======== Extracted entries ========

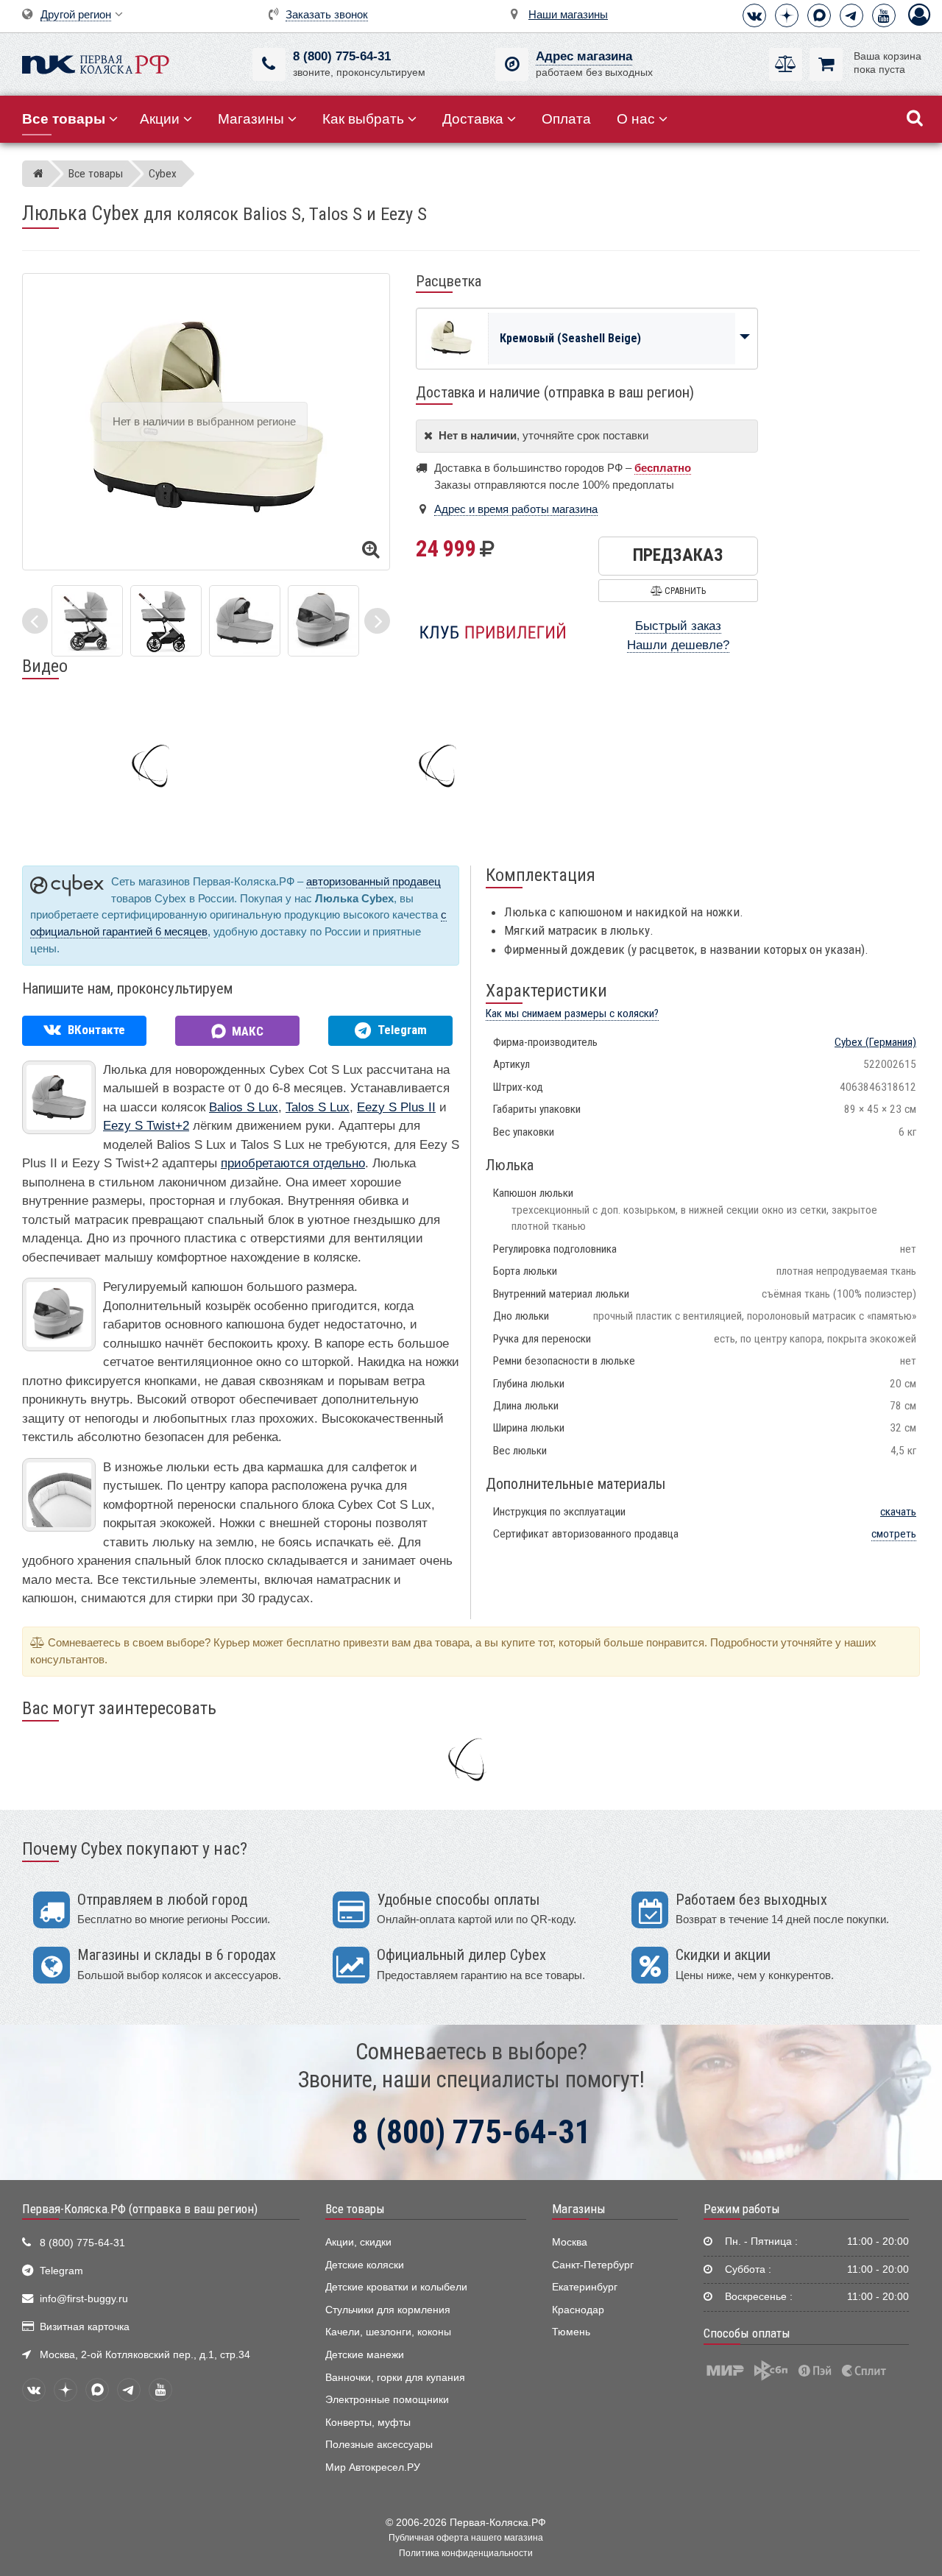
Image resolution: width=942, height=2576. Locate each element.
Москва (569, 2242)
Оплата (566, 119)
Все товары (355, 2208)
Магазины (251, 119)
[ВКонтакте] (754, 15)
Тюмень (571, 2332)
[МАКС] (819, 15)
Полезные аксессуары (379, 2444)
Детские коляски (364, 2265)
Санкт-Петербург (593, 2265)
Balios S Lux (243, 1107)
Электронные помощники (387, 2399)
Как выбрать (363, 119)
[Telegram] (851, 15)
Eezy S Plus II (396, 1107)
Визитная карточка (85, 2326)
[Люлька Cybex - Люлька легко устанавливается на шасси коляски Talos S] (166, 620)
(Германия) (875, 1042)
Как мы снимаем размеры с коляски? (572, 1013)
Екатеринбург (584, 2287)
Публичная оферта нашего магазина (466, 2538)
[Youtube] (884, 15)
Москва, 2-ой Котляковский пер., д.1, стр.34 (145, 2354)
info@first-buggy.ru (84, 2298)
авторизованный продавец (373, 881)
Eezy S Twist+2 (146, 1126)
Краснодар (578, 2309)
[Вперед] (377, 621)
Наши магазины (568, 14)
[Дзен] (786, 15)
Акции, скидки (358, 2242)
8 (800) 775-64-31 (342, 56)
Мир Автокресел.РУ (372, 2467)
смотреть (893, 1533)
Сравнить (684, 590)
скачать (898, 1511)
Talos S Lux (318, 1107)
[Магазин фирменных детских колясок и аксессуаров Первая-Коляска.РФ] (95, 63)
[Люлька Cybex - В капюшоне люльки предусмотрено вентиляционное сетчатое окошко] (323, 620)
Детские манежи (364, 2354)
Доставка (472, 119)
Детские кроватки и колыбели (396, 2287)
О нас (636, 119)
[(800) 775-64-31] (269, 64)
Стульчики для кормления (387, 2309)
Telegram (61, 2270)
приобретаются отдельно (293, 1163)
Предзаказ (678, 555)
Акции (160, 119)
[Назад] (35, 621)
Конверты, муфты (368, 2422)
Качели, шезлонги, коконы (388, 2332)
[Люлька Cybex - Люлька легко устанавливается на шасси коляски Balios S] (87, 620)
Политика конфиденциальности (466, 2553)
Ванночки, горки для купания (395, 2377)
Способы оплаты (747, 2333)
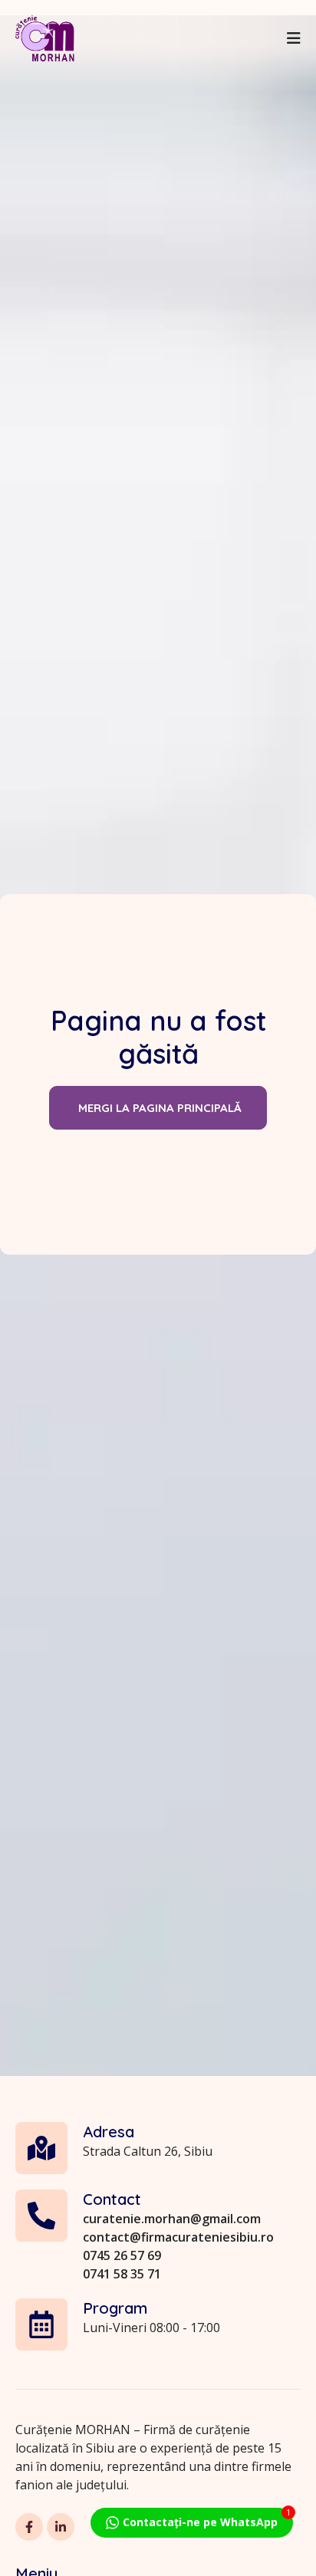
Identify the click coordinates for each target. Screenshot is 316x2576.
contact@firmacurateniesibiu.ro (178, 2237)
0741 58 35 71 (122, 2273)
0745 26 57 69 (122, 2255)
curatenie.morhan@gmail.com (172, 2218)
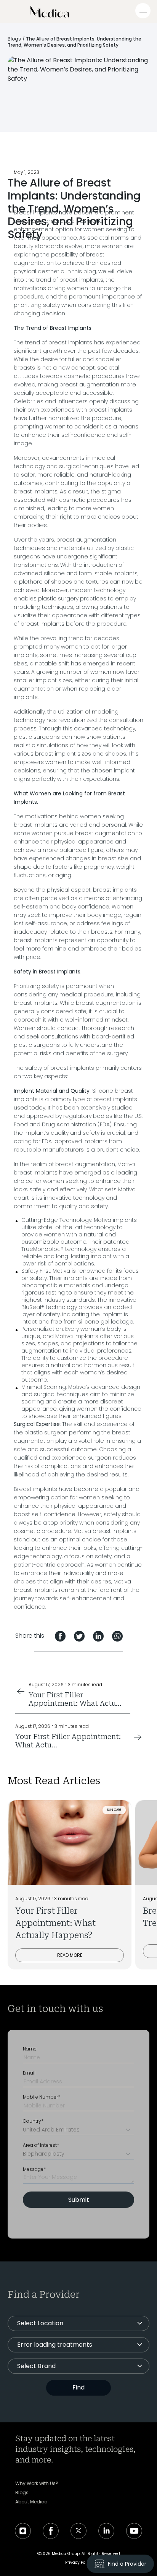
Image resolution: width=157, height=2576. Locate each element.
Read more (69, 1955)
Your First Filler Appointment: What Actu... (75, 1699)
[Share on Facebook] (60, 1636)
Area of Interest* (41, 2145)
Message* (34, 2169)
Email (29, 2073)
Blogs (14, 39)
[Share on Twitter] (79, 1636)
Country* (33, 2121)
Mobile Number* (41, 2097)
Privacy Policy (78, 2562)
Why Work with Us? (36, 2483)
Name (30, 2049)
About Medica (31, 2502)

========

Brief: In your copy, restate the data above word for word but leave out any picture.

Answer to the problem:
Image resolution: width=942, height=2576. Locate each element.
Москва (569, 2242)
Оплата (566, 119)
Все товары (355, 2208)
Магазины (251, 119)
[ВКонтакте] (754, 15)
Тюмень (571, 2332)
[МАКС] (819, 15)
Полезные аксессуары (379, 2444)
Детские коляски (364, 2265)
Санкт-Петербург (593, 2265)
Balios S Lux (243, 1107)
Электронные помощники (387, 2399)
Как выбрать (363, 119)
[Telegram] (851, 15)
Eezy S Plus II (396, 1107)
Визитная карточка (85, 2326)
[Люлька Cybex - Люлька легко устанавливается на шасси коляски Talos S] (166, 620)
(Германия) (875, 1042)
Как мы снимаем размеры с коляски? (572, 1013)
Екатеринбург (584, 2287)
Публичная оферта нашего магазина (466, 2538)
[Youtube] (884, 15)
Москва, 2-ой Котляковский пер., д.1, стр.34 (145, 2354)
info@first-buggy.ru (84, 2298)
авторизованный продавец (373, 881)
Eezy S Twist+2 (146, 1126)
Краснодар (578, 2309)
[Вперед] (377, 621)
Наши магазины (568, 14)
[Дзен] (786, 15)
Акции, скидки (358, 2242)
8 (800) 775-64-31 (342, 56)
Мир Автокресел.РУ (372, 2467)
смотреть (893, 1533)
Сравнить (684, 590)
скачать (898, 1511)
Talos S Lux (318, 1107)
[Магазин фирменных детских колясок и аксессуаров Первая-Коляска.РФ] (95, 63)
[Люлька Cybex - В капюшоне люльки предусмотрено вентиляционное сетчатое окошко] (323, 620)
Детские манежи (364, 2354)
Доставка (472, 119)
Детские кроватки и колыбели (396, 2287)
О нас (636, 119)
[(800) 775-64-31] (269, 64)
Стульчики для кормления (387, 2309)
Telegram (61, 2270)
приобретаются отдельно (293, 1163)
Предзаказ (678, 555)
Акции (160, 119)
[Назад] (35, 621)
Конверты, муфты (368, 2422)
Качели, шезлонги, коконы (388, 2332)
[Люлька Cybex - Люлька легко устанавливается на шасси коляски Balios S] (87, 620)
Политика конфиденциальности (466, 2553)
Ванночки, горки для купания (395, 2377)
Способы оплаты (747, 2333)
Identify the click coordinates for each target. Screenshot is 316x2576.
contact@firmacurateniesibiu.ro (178, 2237)
0741 58 35 71 (122, 2273)
0745 26 57 69 (122, 2255)
curatenie.morhan@gmail.com (172, 2218)
Image resolution: width=157, height=2576. Locate each element.
Read more (69, 1955)
Your First Filler Appointment: What Actu... (75, 1699)
[Share on Facebook] (60, 1636)
Area of Interest* (41, 2145)
Message* (34, 2169)
Email (29, 2073)
Blogs (14, 39)
[Share on Twitter] (79, 1636)
Country* (33, 2121)
Mobile Number* (41, 2097)
Privacy Policy (78, 2562)
Why Work with Us? (36, 2483)
Name (30, 2049)
About Medica (31, 2502)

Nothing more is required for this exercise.